Nonviolent Communication as Using Language to Bring About the Kind of World We Want to Live In: "The words that come to us and the way we put those words together can really create our experience of reality. What I've come to see in doing this work is, can we be aware of that language? You have to have the awareness to know thoughts are coming into our mind all the time. We're swimming in language almost constantly. The screens, the words we're hearing from others, the way we're talking to ourselves. That means just words -- and all those words -- are also shaping our experience. Are we in a world that's about connection and care and love or are we in a world that's about violence and suffering?

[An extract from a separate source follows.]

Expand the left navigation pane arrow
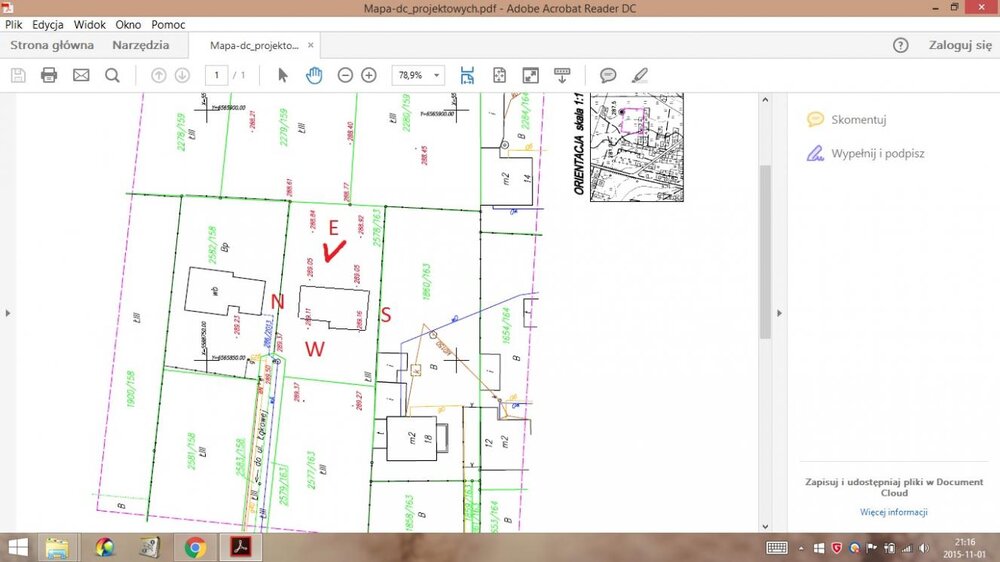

And so what this work is about, I think, is being aware of that language, moment to moment, and that there's this choice of what language brings us into the world that we want to be in. And there's a language that's about judging who's right and wrong, who's good and bad, and punishing the bad people and the wrong people, and trying to demand and make people do things we think they should do, or we think is right. So there's a way to use language that really disconnects us and gets us into violence and conflict in a negative way, and suffering. And we see that in the world, right? I mean, you look all over the world, you see tons of suffering. But you also see lots of love and people being compassionate and kind, just incredible, right? And what's the difference?
What Marshall clued into was the way we think leads to the experience we have and what we end up creating in the world. And then we have a choice, if we have enough consciousness, enough mindfulness, and know how to use language, we can shift from the language that creates violence and suffering to a language that brings us back to our natural connectedness, care, love, cooperation. ...

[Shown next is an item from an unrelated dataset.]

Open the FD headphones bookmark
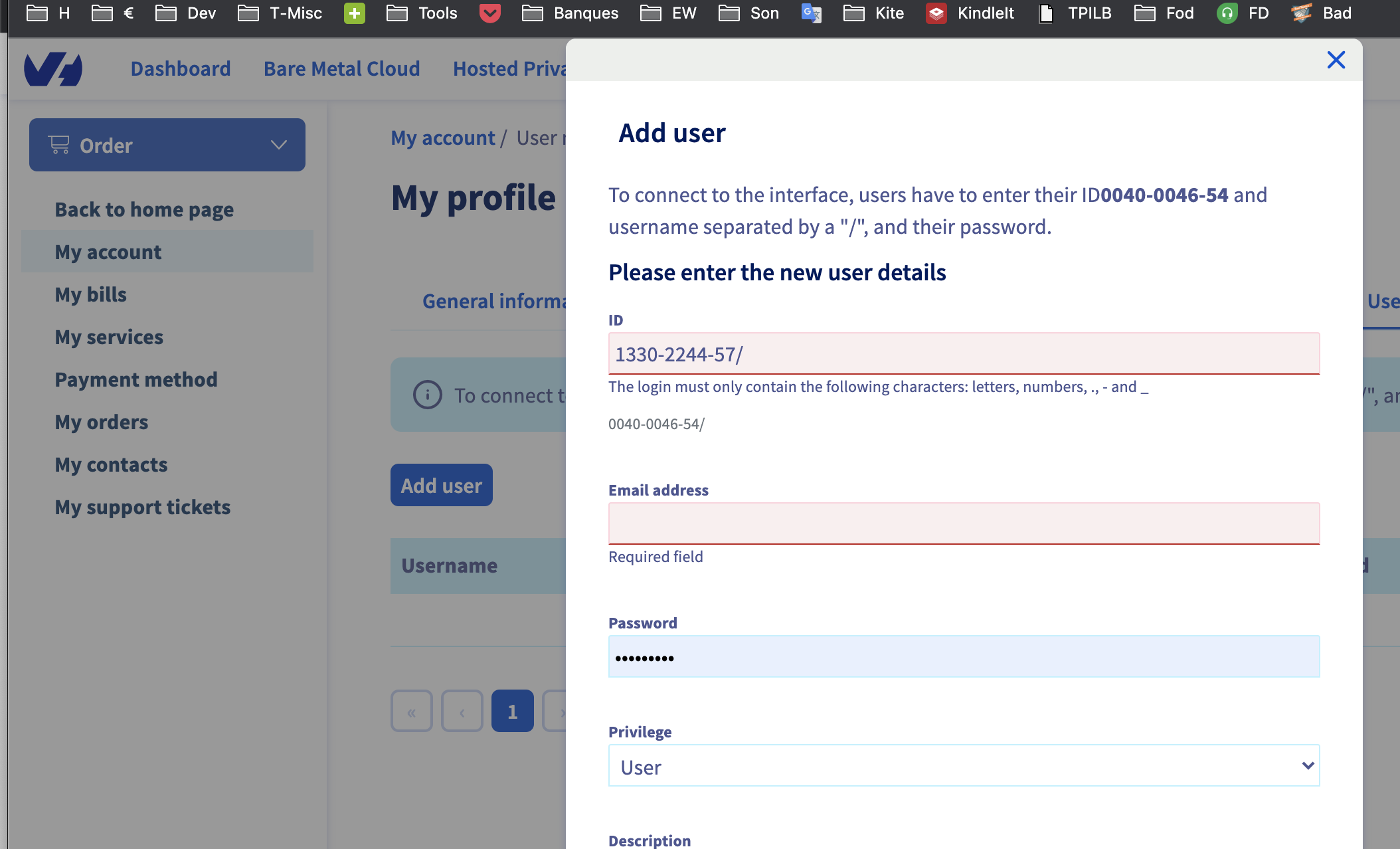Screen dimensions: 1400x849 1227,13
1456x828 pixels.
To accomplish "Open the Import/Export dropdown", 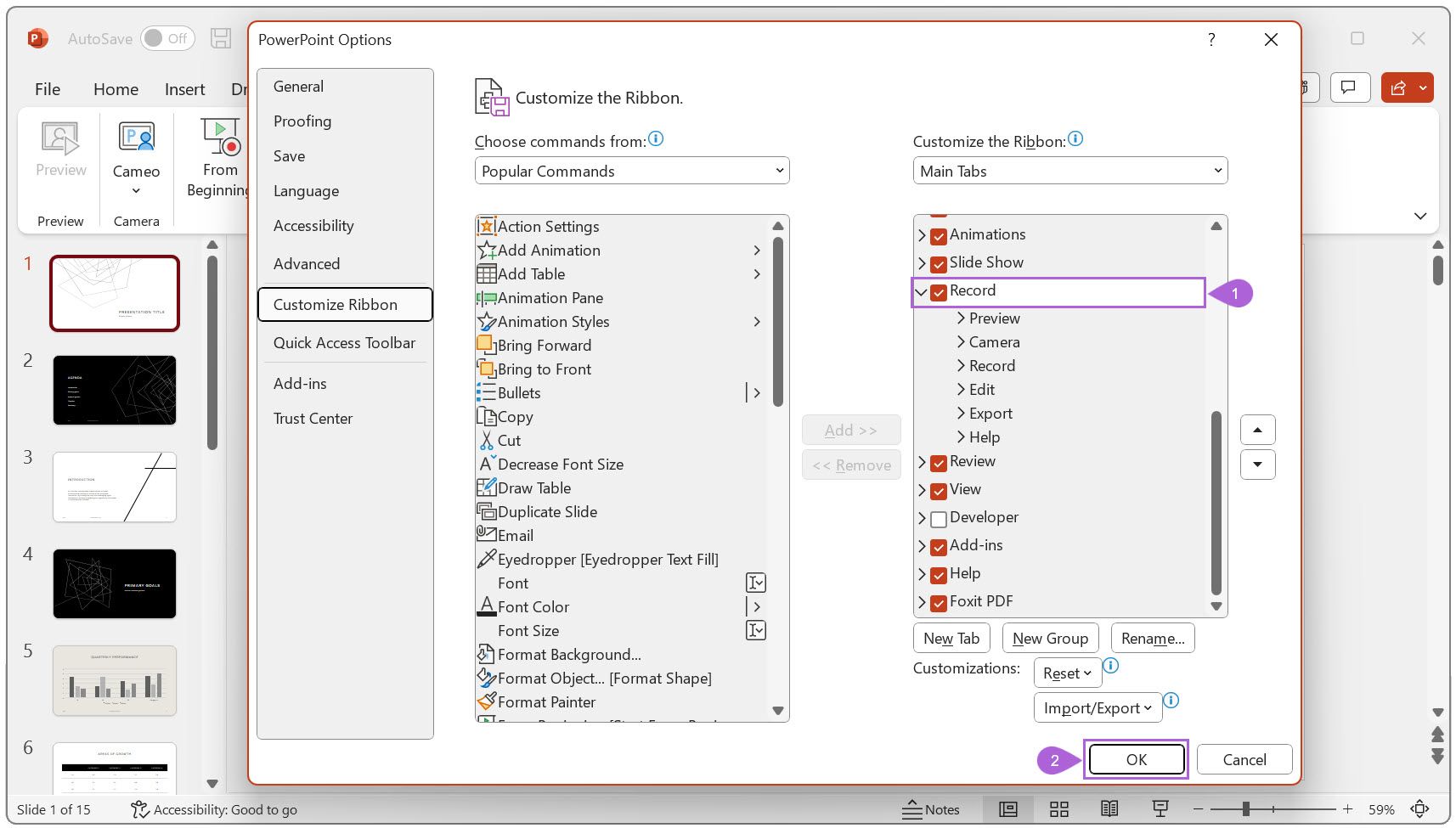I will (1097, 708).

We can observe what's happening, and then we can connect that to what we feel in our bodies. So we get grounded into our feelings and our bodies and from there, from what we're thinking and what we're feeling, we can go into our underlying human needs. And from our needs, we can make requests to meet those needs that aren't demands that trying to manipulate each other, but just requests to try to enjoy giving.
Envisioning a Collective Effort at Empathic Communication: "My vision, it's gotten very concrete lately. It's a critical mass of people in the world around the world that are practicing what I like to just generally call “empathic communication.” Doesn't have to be Non-Violent Communication in that particular tradition, but just this ability to communicate that gets us connected, empathically, a critical mass of people to do that.
The support that I think we all need is community. To be in community, to learn together, to support each other. So that's really at the core that I see, is how do we support this community for each other? ... I just see it as it's like a collective effort of people all over that are doing this in similar kind of ways to be able to, I don't know. What I see is that if we have this clarity that this is an important piece. This is important, like if we want to do all the other things to save the planet and save ourselves, like knowing how to communicate that responds to the violence and the hate and the fear in a way that connects, that brings us back to connection."